The local people, better experienced in the lived, naturally connected world than the statesmen, academics or reporters, continue to rely on their feet just as they have done since times immemorial. The Kachin of India, China and Burma, the potential passengers on the presently failing Agartala-Dhaka bus line, and the numerous small traders plying between India and China would admit that this remains the winning strategy. To sanction them would mean cutting the shoe to fit the leg.

The multiple layers of ‘reality’ will continue to coexist, interact and interdepend. The Chin trader in Aizawl, the Naga and the Kachin – plus the millions of people on the Indo-Burma and Indo-Bangladesh borders – do not mind if the state stuck to its rhetoric of ‘opening’ borders. They would hail together with the state the inaugurations of new bus routes, new roads and money invested in infrastructure. The economic development that comes along with the improvement of infrastructure and communications is planned to enhance the life world and make all winners in the end. At least so goes the rhetoric. Thus negotiating common grounds between the conceptual and lived would lead to reaping the maximum economic, political and social benefits.

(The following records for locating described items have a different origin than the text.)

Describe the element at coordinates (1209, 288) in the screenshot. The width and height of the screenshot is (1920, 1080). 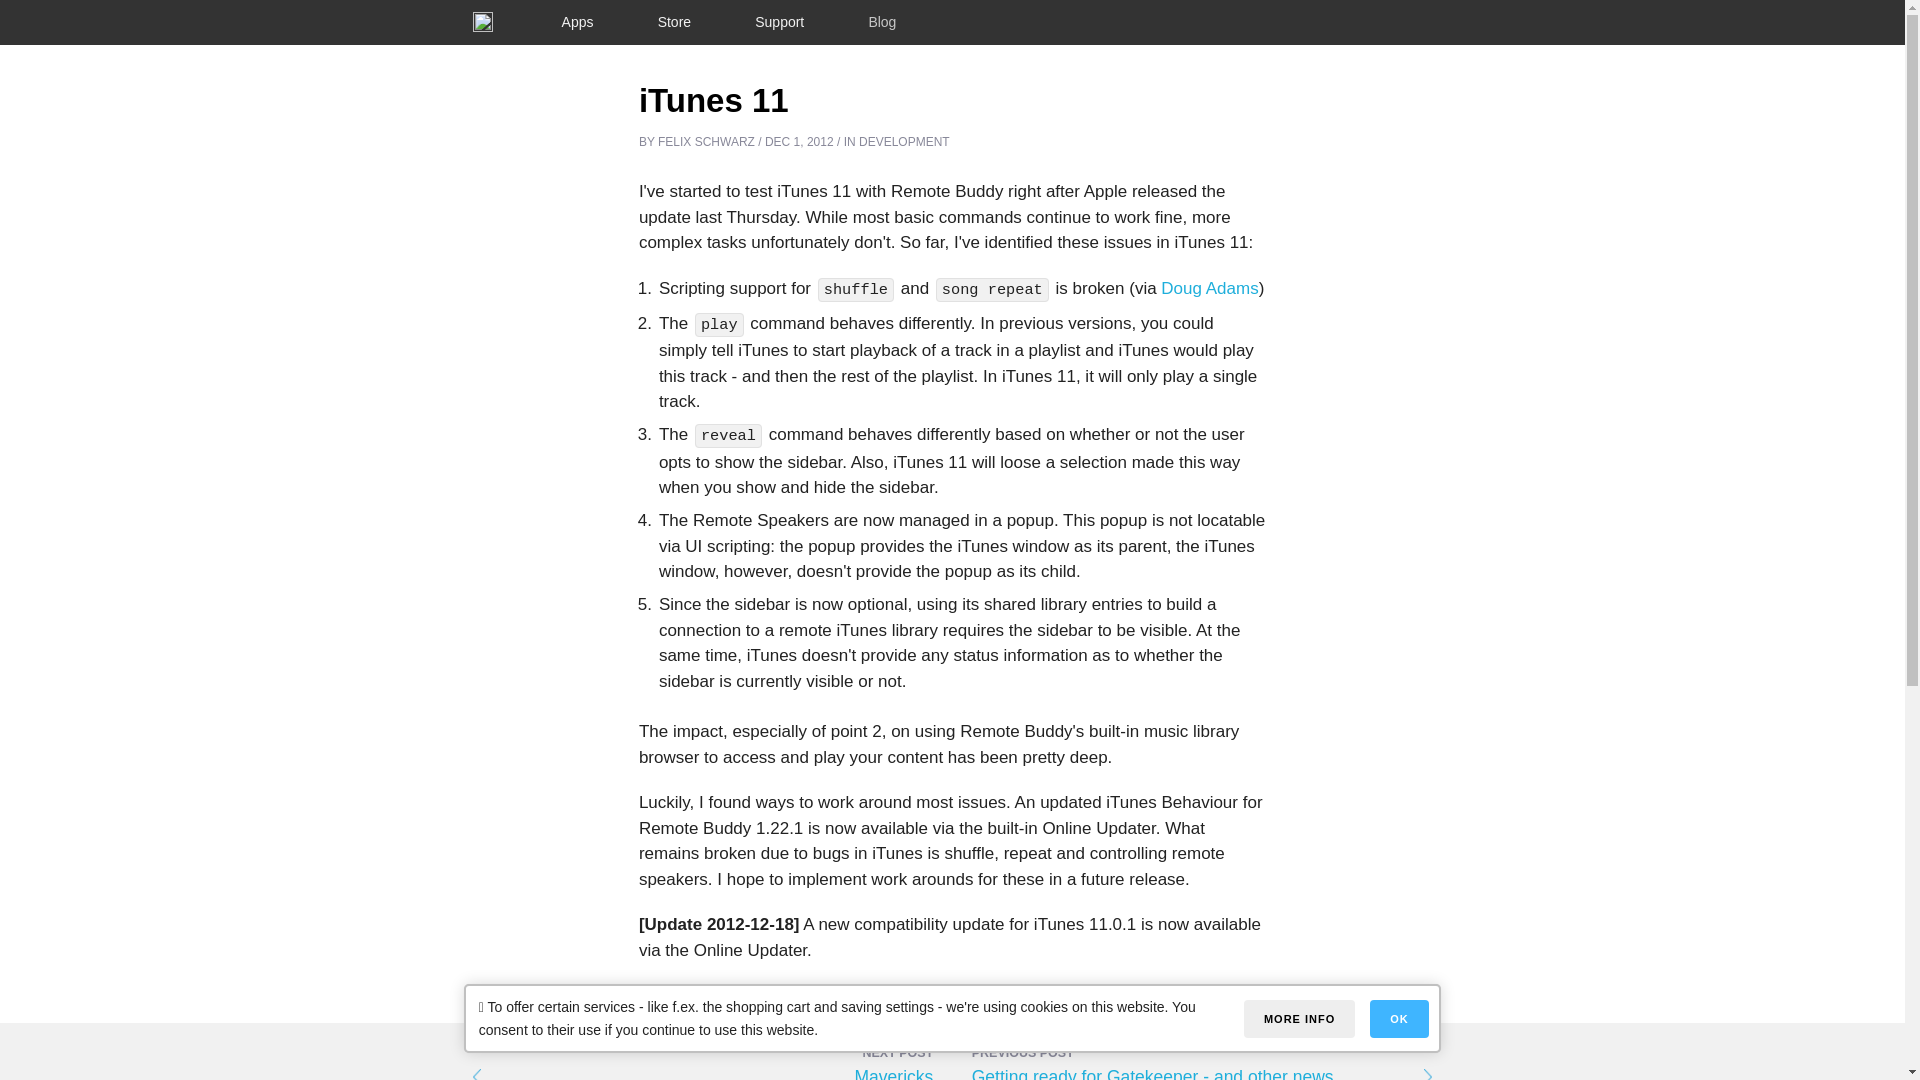
I see `Doug Adams` at that location. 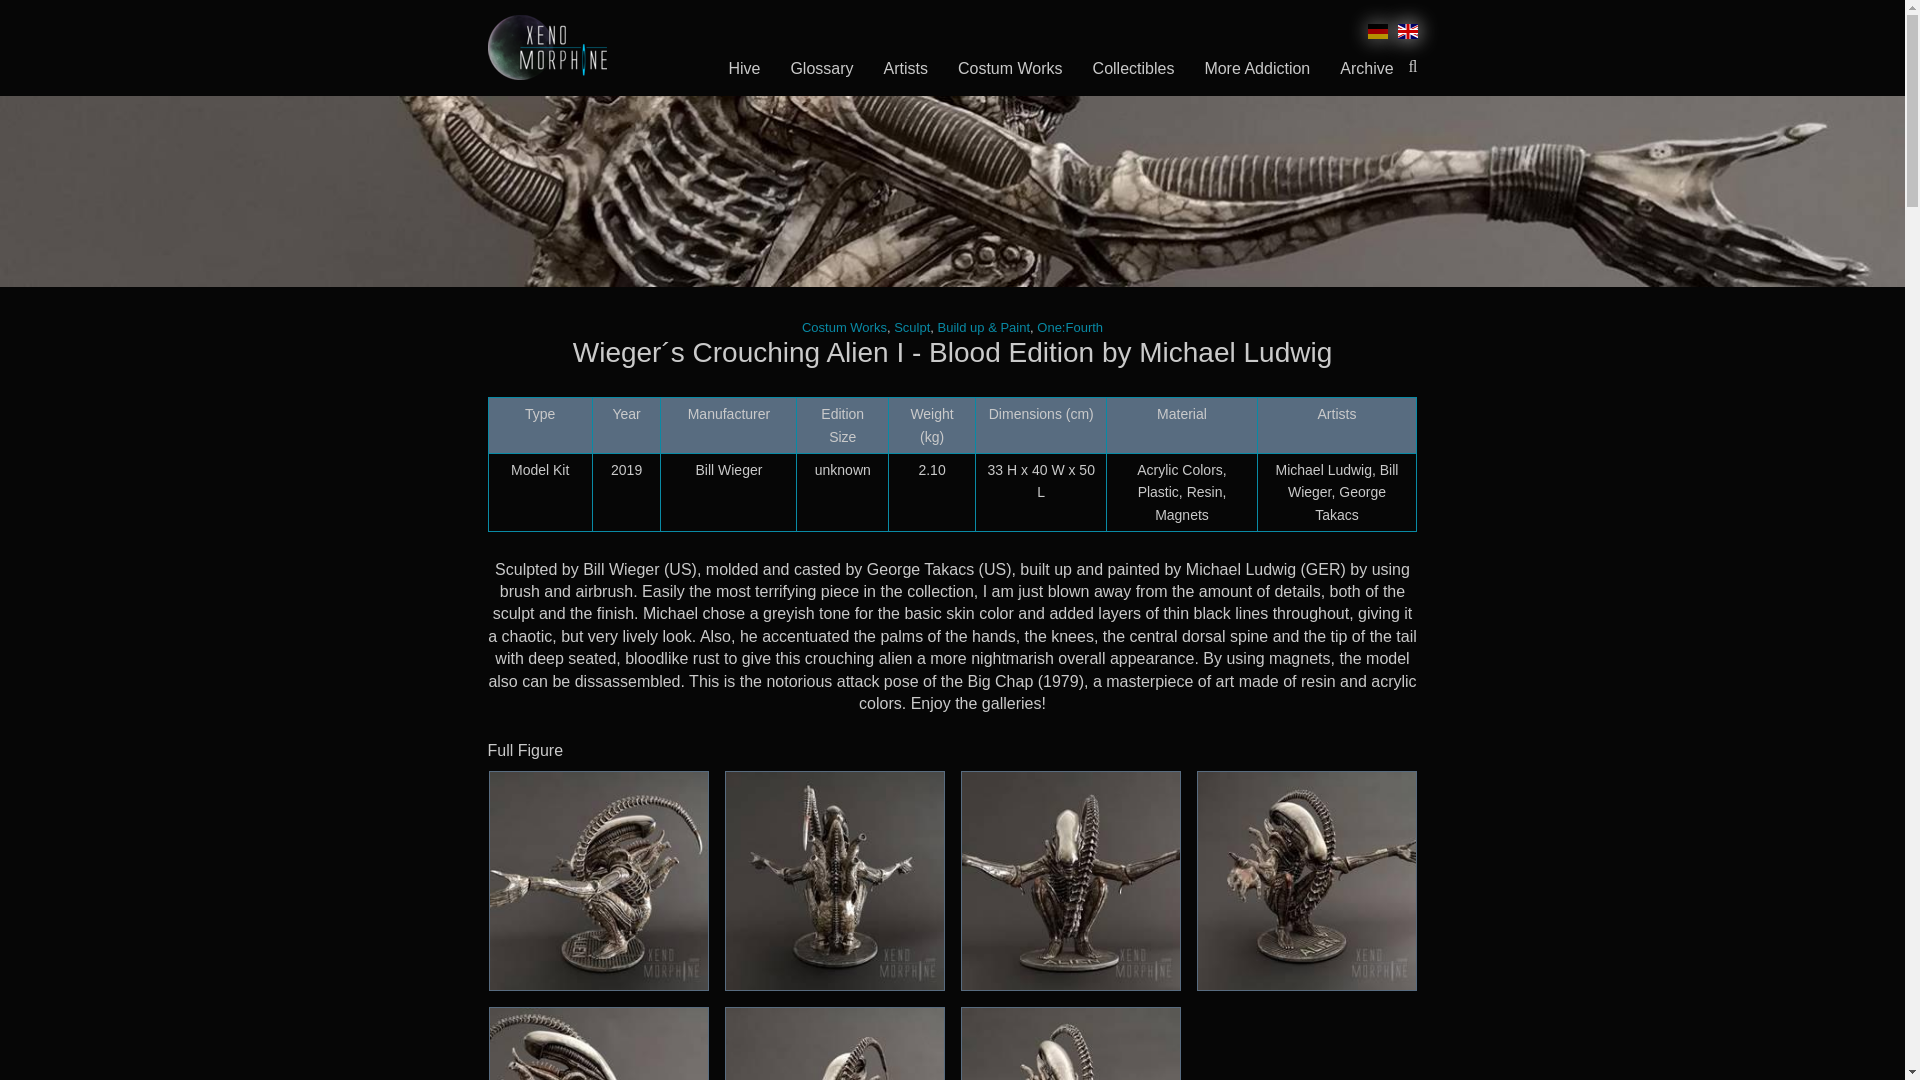 What do you see at coordinates (821, 69) in the screenshot?
I see `Glossary` at bounding box center [821, 69].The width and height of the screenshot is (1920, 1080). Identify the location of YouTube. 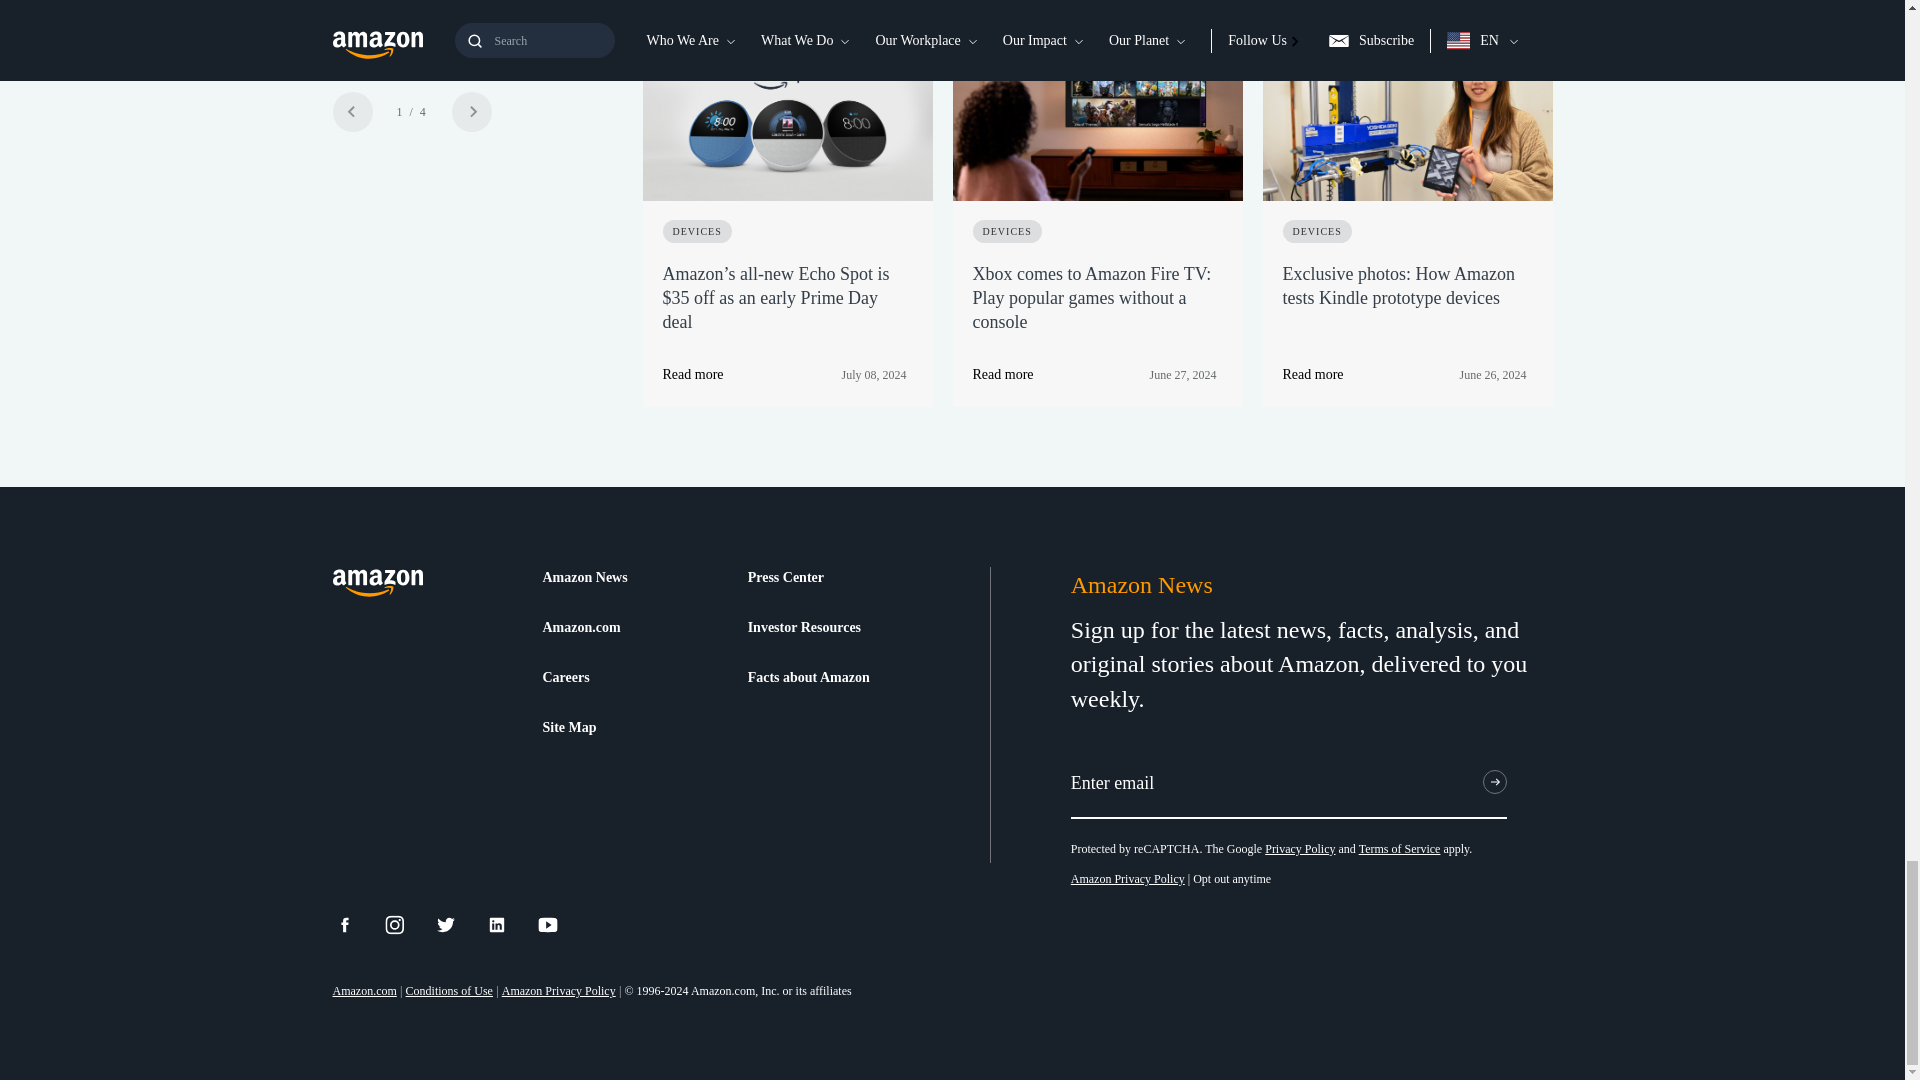
(560, 924).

The lived space has recently given a rare warning about its negligence by the more powerful stakeholders. The villagers from eastern Burma won the lawsuit in the Californian Superior Court over Unocal for it compliance in using slave labour at the construction of its gas pipeline from Burma to Thailand. This has set a precedent. In the long run, deals struck at the expense of lived space are neither in the interest of the states that wish to build communications and economic linkages, nor the multinational corporations who lose out, nor the local people who suffer.

The grandiose proposal to develop a traffic network to connect the 38 Asian nations and Europe via Turkey is a fit plan for our 21st century. So are the gas pipeline projects from Burma via Bangladesh to India. India’s Look East policy and global trends in moving away from the territorial delimitation of every aspect of our world provide a momentum, and an excuse, to do away with the territorial trap – leaving the latter to the geopolitics of the past century.

In our world system of states, the society itself has granted the highest statute – and honour that comes with obligation – to the state and its institutions.